On August 11, crude oil futures price at New
York Mercantile Exchange (NYMEX) saw fresh records one after another and
ended at US$65.84 per barrel, the highest since the first trading in 1983.
China's National Development and Reform
Commission also raised once again the ex-factory price of gasoline and
diesel to record high by 300 yuan and 250 yuan per ton respectively. The
market demand and supply and the orientation of prices momentarily became
the focus of various parties' attention. How much exactly will the prices
go up in a certain period of time? China's domestic oil prices are adjusted with
reference to those in the international markets. The International
Monetary Fund predicts a still relative shortage of global oil supply this
year. Initial forecast is NYMEX crude oil futures price to be around
US$55, up 30 percent year on year. In the second half of year, international oil
prices will stay high and China's domestic market will face a shortage of
refined oil product, says Chen Qiang, senior economic advisor with the
State Information Center.
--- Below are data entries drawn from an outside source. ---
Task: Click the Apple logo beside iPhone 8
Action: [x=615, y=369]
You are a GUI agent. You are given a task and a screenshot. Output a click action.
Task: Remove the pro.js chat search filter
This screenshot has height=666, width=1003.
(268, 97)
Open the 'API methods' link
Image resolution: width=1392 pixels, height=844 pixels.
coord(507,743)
Chen says there is still possibility for
domestic oil prices to go up as well as room for uplift. Niu Li, another
economic advisor with the State Information Center holds that there does
exist possibility for domestic oil prices to grow but the room is limited
since international oil prices have been at a high level. Statistics from the National Bureau of
Statistics show, in the first half of 2005, China's gross production of
crude oil was 89.797 million tons, a year-on-year growth of 4.8 percent.
In the same period, China's crude oil import grew by only 4.1 percent to
63.552 million tons and the growth rate was 35.2 percentage points lower
than one year earlier. Based on this, insiders hold that although
continued oil price hikes in international markets do restrain China's
crude oil import, on the whole, however, crude oil supply is sufficient on
the domestic market so there will be no widespread oil shortage. Isolated
tense supply of refined oil product in some regions is mainly the result
of "domestic price lower than the international", which holds back the
production capacity of domestic oil refining enterprises. Sources say, in view of the capacity of the
general public, China has not integrated its oil price with international
markets, but takes measures to limit domestic oil price. Despite
increasing times of growth, the domestic oil price sees expanding
difference from international markets. That leads to prices of refined oil
products lower than that of crude oil in the country, a phenomenon that
seriously dampens the enthusiasm of domestic petroleum processing sector
in production and sales. To tackle the problem, China will launch reform
on the price-forming mechanism of refined oil product to transform the
price from retarded to real-time, according to Cao Yushu, spokesman with
the National Development and Reform Commission on July 9.